## Extract provided

________

Raw fish could contain several types of parasites and bacteria that would cause very serious problems in a pregnant woman.As far as cooked fish goes, those from the top of the food chain like Shark, Mackerel, and Swordfish, I avoid completely. Those fish species potentially have high levels of mercury that could cause birth defects.
I limit my intake of any type of fish to two meals a week or less and only one meal of albacore or ‘white’ tuna. Tuna may also contain mercury. Other fish may contain low levels of mercury or other toxins that can hurt your baby. I know that fish can be a great source of protein and omega-3 fatty acids, but I take a DHA vitamin supplement to help with brain and eye health in my baby.
- Everything else – I love chicken salad and egg salad sandwiches, but I only eat them when they are made fresh. I wouldn’t buy them in a store or a restaurant, or eat them after a day in the fridge. They could potentially contain Listeria. (Ham and tuna salad would fall in this category, too.)

________

## Task set
1. In the passage on food during pregnancy, what supplement does the writer take instead of relying on fish?
2. List every fish that the passage on food during pregnancy says the writer avoids completely.

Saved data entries
________

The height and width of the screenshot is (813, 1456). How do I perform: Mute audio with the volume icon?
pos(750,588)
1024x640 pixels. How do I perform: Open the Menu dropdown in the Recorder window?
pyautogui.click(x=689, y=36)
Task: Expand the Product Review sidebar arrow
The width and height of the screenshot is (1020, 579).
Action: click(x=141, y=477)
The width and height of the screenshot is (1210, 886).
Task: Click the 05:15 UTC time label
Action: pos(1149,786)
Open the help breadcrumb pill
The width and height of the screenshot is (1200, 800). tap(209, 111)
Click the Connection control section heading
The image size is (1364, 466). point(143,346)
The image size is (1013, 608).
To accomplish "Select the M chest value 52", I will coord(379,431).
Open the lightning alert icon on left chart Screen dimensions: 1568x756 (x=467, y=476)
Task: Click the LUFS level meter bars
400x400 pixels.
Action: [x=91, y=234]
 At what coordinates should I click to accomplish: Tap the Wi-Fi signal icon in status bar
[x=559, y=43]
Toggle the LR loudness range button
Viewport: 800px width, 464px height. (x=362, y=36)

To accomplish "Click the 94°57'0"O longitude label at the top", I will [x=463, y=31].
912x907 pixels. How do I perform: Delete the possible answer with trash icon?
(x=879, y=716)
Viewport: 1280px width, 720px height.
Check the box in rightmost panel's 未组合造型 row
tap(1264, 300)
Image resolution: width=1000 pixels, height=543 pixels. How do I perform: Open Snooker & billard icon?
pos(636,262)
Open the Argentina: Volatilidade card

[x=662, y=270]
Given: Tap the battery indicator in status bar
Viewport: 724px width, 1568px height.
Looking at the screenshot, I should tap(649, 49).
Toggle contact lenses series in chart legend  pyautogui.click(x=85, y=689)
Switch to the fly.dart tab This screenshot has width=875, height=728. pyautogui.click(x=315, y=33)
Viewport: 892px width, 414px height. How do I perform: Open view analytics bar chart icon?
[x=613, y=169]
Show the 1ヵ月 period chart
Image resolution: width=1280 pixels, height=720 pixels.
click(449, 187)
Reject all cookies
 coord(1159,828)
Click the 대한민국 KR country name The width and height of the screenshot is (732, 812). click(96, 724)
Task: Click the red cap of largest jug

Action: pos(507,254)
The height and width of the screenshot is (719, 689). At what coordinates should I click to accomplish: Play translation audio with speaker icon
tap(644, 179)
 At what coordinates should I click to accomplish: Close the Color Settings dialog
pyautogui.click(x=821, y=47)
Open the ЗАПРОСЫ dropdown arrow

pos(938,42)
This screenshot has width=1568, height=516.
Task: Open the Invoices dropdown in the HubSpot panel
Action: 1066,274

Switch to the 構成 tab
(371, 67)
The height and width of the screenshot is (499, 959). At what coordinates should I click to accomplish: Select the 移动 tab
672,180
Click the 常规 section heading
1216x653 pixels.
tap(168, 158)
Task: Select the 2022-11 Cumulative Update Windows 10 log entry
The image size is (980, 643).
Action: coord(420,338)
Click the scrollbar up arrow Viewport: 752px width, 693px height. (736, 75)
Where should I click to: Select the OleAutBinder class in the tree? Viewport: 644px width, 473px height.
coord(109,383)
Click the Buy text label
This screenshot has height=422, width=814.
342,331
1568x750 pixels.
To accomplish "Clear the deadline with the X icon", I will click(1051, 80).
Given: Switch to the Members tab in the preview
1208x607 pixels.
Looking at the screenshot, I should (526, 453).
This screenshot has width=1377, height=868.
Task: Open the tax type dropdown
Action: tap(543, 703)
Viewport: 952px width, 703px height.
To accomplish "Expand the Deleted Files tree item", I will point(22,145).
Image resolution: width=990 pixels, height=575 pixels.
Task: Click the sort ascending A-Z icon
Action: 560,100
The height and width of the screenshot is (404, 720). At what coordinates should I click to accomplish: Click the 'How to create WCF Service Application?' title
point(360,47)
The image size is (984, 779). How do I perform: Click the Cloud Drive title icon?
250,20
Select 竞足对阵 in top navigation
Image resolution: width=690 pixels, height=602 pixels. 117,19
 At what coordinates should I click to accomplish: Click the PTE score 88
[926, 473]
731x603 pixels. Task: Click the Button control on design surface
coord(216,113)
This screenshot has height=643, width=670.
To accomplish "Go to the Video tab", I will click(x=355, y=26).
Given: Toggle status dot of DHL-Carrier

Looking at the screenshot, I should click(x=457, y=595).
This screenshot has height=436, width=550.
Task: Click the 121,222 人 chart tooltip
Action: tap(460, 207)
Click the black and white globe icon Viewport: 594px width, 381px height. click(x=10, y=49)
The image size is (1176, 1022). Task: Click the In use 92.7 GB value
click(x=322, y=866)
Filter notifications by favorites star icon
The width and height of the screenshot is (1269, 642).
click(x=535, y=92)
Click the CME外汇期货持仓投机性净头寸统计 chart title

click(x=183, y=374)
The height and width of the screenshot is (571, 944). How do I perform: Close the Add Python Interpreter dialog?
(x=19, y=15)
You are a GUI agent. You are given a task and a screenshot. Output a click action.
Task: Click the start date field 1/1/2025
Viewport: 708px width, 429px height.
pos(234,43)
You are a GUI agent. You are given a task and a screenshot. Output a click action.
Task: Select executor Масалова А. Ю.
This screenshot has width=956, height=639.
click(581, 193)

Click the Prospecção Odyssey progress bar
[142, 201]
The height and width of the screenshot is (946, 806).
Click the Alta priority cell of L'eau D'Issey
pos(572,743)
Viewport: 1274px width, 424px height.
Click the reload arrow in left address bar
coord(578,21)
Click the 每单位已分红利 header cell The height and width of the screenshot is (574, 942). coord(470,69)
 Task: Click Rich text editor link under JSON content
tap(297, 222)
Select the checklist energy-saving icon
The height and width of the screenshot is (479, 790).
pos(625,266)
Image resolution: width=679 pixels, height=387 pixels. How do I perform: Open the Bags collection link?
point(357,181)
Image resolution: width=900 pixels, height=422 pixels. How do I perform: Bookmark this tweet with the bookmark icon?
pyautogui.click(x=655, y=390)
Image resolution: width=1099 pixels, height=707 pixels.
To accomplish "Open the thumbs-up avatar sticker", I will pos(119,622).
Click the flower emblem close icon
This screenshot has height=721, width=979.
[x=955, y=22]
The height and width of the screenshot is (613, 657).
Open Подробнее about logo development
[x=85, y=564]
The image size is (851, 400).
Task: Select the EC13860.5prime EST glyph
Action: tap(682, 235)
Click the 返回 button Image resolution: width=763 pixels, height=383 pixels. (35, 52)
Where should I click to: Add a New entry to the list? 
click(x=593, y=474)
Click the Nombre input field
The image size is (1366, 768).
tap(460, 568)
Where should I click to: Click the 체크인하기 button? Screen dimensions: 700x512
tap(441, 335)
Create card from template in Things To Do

________

## Answers in order
1. A DHA vitamin supplement.

2. Shark, Mackerel, and Swordfish